Could you transcribe every record below exactly, leaving out any pictures?

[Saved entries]
================================

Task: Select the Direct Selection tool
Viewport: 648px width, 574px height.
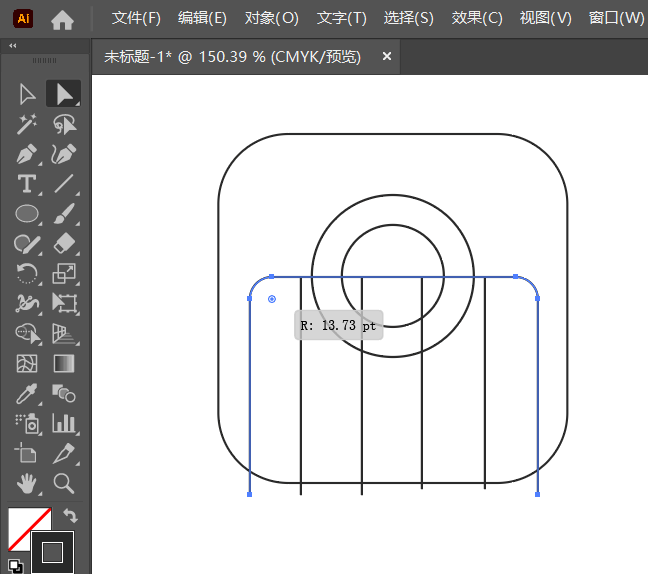Action: tap(64, 94)
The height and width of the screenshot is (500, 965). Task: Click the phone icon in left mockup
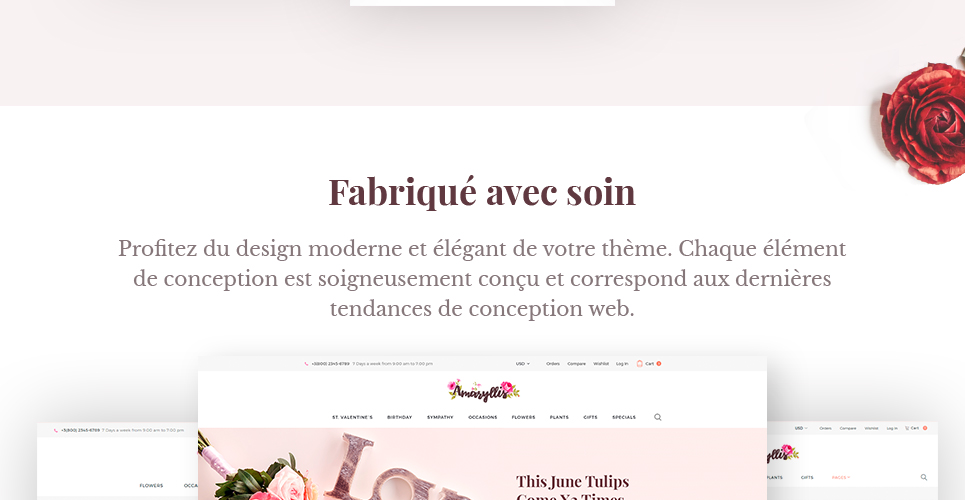coord(56,430)
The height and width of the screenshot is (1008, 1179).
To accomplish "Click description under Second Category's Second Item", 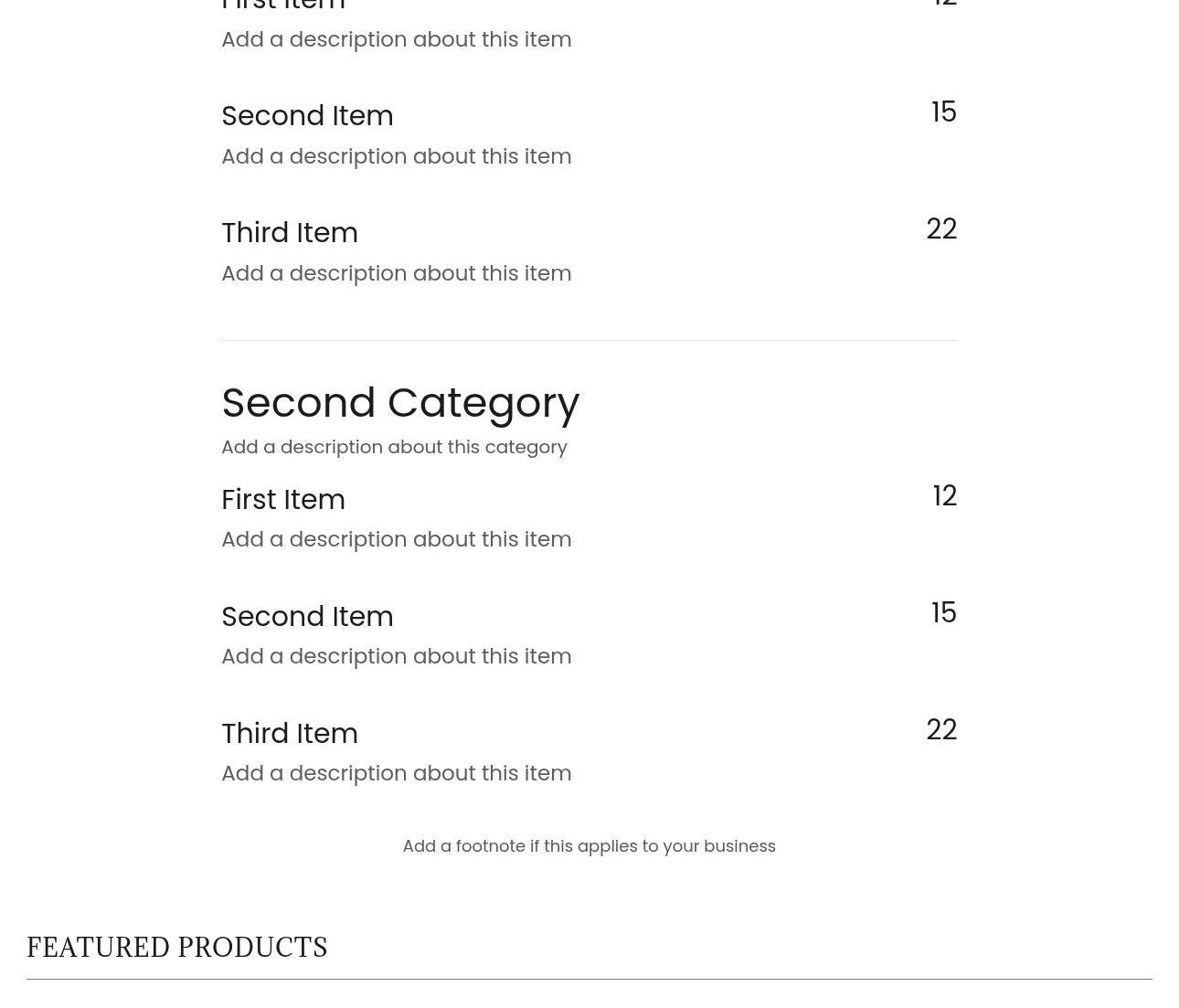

================================

__Result below__
Task: Select the Direct Selection tool
Viewport: 648px width, 574px height.
Action: tap(64, 94)
The height and width of the screenshot is (500, 965). Task: Click the phone icon in left mockup
coord(56,430)
The height and width of the screenshot is (1008, 1179).
To accomplish "Click description under Second Category's Second Item", 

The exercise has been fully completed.